TASKS:
a - In the passage on silencing the extra chromosome in Down syndrome, which RNA gene did Dr. Lawrence use to suppress that chromosome in cell cultures?
b - Resume the passage on silencing the extra chromosome in Down syndrome, starting after its last sentence.

DOCUMENT SEGMENT:

<<<<

In 2013, Dr. Lawrence, professor of neurology and pediatrics, was the first to suppress the extra chromosome that causes Down syndrome in cell cultures, using an RNA gene called XIST, a naturally occurring “off switch” responsible for neutralizing genes on the extra X chromosome found in female mammals. This process allows for a similar level of X chromosome-linked genes to be present in both men and women. More recently, Lawrence demonstrated that silencing the extra copy of chromosome 21 can effectively correct cell function and development to prevent the development of Down syndrome blood cell pathology in stem cells differentiated in culture.
“These proof-of-principle studies have shown that we can effectively neutralize the extra chromosome that causes trisomy 21 in the lab,” said Lawrence. “The next challenge is to test this potentially transformative approach in a mouse model.”

>>>>

DATA:

<<<<

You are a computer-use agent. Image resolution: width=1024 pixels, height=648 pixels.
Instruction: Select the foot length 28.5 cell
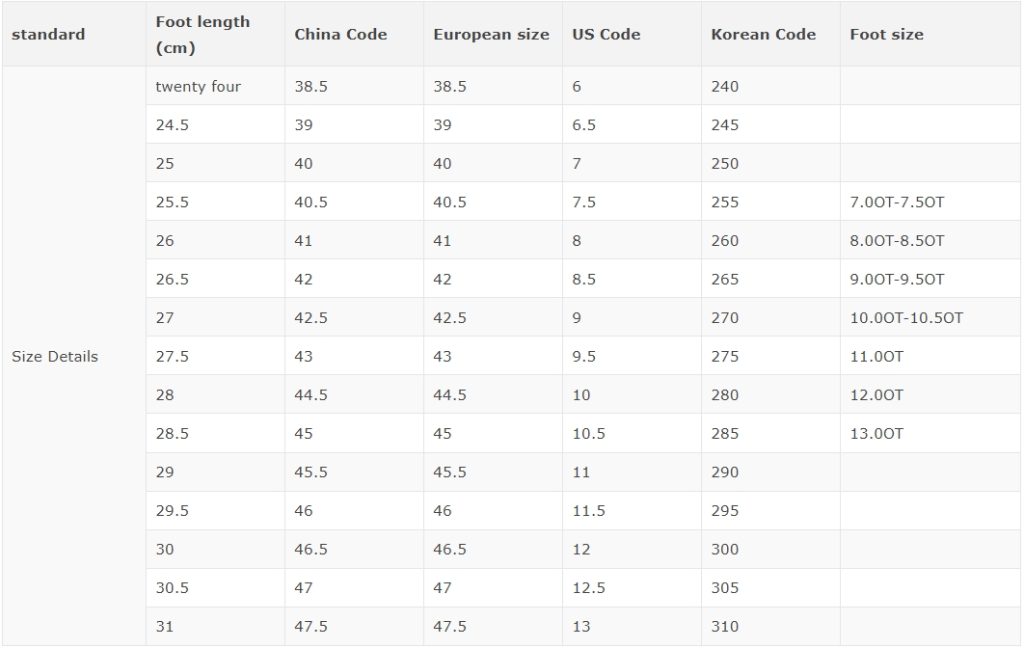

>>>>
<<<<

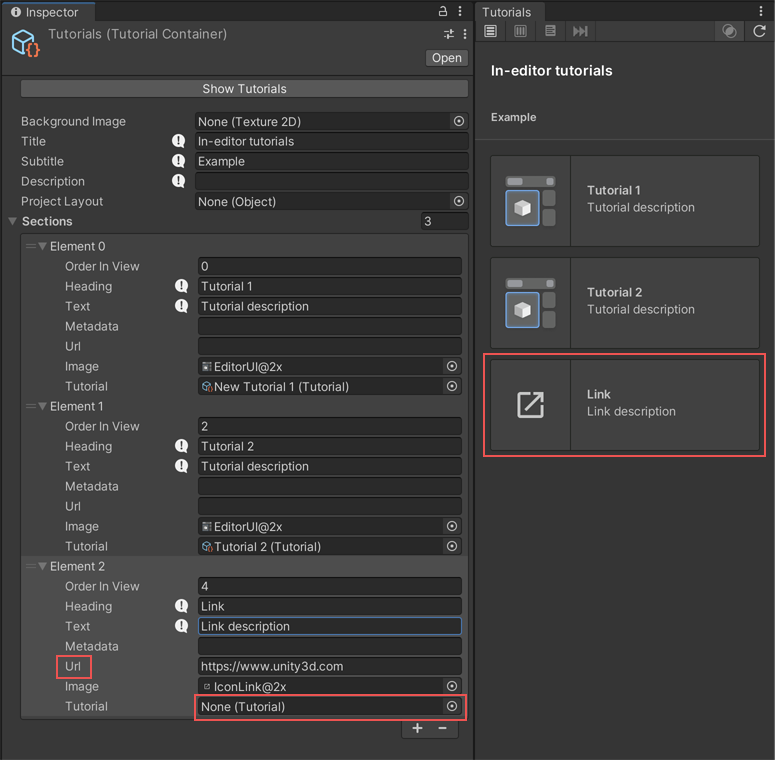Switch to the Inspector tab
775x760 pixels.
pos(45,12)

>>>>
<<<<

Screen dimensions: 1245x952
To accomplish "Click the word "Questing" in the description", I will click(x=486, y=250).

>>>>

ANSWERS FOR THE TASKS:
a - An RNA gene called XIST.

b -
Humans are born with 23 pairs of chromosomes, including two sex chromosomes, for a total of 46 in each cell. People with Down syndrome are born with three (rather than two) copies of chromosome 21—known as trisomy 21. The key issue for individuals with trisomy 21, however, is that hundreds of genes are over-represented, resulting in a vast range of negative health outcomes, including cognitive disability; early-onset Alzheimer’s disease; and a greater risk of childhood leukemia, heart defects, and immune and endocrine system dysfunction. While great advances have been made to correct single-gene disorders, the genetic correction of hundreds of genes across an entire extra chromosome has remained outside the realm of possibility. It is not known which of the more than 200 genes on chromosome 21 are responsible for the various aspects of the syndrome, which suggested research to test the potential of essentially silencing all the genes on the extra chromosome.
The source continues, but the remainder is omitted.